The required result is each line of the entries below containing the string "every".

— Collected data entries —

--- --- ---

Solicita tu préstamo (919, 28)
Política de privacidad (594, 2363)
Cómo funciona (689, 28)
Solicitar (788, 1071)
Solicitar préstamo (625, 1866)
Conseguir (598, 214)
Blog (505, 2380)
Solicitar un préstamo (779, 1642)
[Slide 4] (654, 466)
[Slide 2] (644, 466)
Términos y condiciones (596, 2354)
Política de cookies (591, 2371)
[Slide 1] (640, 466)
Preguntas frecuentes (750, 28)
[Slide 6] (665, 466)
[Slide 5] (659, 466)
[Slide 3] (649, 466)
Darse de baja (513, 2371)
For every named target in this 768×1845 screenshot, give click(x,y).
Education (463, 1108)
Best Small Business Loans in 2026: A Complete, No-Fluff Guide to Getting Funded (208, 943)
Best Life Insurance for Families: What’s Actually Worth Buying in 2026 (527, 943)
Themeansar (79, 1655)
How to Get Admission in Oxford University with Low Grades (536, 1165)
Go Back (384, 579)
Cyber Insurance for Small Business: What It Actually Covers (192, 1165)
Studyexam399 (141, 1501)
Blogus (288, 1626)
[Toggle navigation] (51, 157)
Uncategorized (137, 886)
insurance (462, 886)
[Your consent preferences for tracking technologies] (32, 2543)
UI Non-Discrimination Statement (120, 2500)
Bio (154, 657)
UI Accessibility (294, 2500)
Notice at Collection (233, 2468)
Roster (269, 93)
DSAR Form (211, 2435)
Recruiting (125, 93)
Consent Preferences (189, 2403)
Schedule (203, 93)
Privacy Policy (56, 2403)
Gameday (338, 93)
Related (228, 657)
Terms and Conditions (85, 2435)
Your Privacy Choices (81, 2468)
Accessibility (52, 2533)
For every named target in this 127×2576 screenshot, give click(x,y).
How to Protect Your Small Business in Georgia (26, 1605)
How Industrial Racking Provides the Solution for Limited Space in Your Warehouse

--- --- ---

— Written answer —
For every named target in this 768×1845 screenshot, give click(x,y).
For every named target in this 127×2576 screenshot, give click(x,y).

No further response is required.